Everyone wants to be a hero. At least that’s what I’d like to think so please do not pop my bubble.

Perhaps we’re used to super heroes like “Superman”, “Optimus Prime” “Black Widow” who risk life and limb to save the world. Maybe our ideas of heroes are of the brave men and women who fight wars to keep our ideologies safe, or of the people who jump in front of gunmen and buses to protect the lives of others.

But there’s a kind of hero that’s often overlooked. The hero who walks into a hospital or donation station and offers, free of charge, a spare organ or life-saving blood.

Last month, Blogging Ghana in partnership with the Rotaract Club of Adentan hosted a Donation Drive at Pentagon. We had 80 heroes that day.  On that same day at the Mall, Dr. Paul Mensah (who is partnering with the docs at the Accra Mall Clinic) was also receiving donors. Over 60 heroes turned up at the mall; the greatest turnout so far, for that location.

Here’s a message from Dr. Mensah from the last exercise at the Mall.

Video Credit: Gameli Adzaho of Blogging Ghana

I’ve spoken of giving blood here and here and hope by now that word has spread about the Monthly donation exercise at the Accra Mall Clinic. We may have pulled some numbers to voluntarily donate blood but now we’re asking for Ghanaians to make it a regular exercise. Every four months, please walk yourself on down to the Accra Mall or to the Korle Bu Blood Centre and give a pint to keep the Blood Centre running.

This Saturday, Dr. Mensah and the National Blood Centre will be at the Mall collecting Blood. You can sign up for the event here. I will drop in to support the heroes who turn up.
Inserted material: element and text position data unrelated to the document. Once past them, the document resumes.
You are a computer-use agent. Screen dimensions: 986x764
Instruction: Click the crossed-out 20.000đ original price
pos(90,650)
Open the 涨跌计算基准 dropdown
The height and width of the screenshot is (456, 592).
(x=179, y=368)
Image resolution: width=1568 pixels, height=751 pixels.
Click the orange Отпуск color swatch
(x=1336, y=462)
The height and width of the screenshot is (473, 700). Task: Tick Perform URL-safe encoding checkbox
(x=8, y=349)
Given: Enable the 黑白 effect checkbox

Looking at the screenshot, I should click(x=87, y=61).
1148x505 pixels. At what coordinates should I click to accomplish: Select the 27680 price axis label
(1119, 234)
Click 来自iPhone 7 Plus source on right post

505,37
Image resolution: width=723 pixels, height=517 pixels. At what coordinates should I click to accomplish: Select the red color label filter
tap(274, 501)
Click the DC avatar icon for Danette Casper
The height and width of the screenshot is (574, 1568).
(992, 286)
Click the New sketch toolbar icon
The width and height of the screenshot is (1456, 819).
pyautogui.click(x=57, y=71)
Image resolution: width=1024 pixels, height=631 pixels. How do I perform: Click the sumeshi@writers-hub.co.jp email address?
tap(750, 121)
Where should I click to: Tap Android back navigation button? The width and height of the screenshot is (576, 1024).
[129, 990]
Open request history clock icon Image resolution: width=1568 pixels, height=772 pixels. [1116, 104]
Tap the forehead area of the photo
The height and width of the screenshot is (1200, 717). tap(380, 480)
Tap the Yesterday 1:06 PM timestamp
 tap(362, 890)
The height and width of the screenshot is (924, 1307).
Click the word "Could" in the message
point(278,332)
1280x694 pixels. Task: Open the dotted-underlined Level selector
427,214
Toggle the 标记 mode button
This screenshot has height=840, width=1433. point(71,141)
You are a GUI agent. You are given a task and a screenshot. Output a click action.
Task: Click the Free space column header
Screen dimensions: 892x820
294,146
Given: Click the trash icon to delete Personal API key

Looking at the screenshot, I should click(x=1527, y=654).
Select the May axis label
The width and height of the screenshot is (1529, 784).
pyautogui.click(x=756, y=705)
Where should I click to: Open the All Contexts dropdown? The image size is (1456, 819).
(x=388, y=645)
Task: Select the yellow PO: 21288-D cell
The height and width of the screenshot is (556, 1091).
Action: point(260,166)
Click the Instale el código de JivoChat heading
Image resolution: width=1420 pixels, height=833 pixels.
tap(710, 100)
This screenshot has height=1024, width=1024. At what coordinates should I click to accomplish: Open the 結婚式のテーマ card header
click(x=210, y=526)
I have a few cupcakes (made by moi) for people who donate (will be in the recovery room).

One lucky donor who also happens to read this blog will get a box of frosted cupcakes (vanilla and chocolate) delivered to a location of their choice.  All you have to do is go give blood this Saturday and drop a comment on this post. Tell us about your experience (was it good or bad? will you return to donate? Would you recommend blood donation to others?) and you very well may be the lucky person to get a box of my yummy treats. Winner will be announced Saturday Night.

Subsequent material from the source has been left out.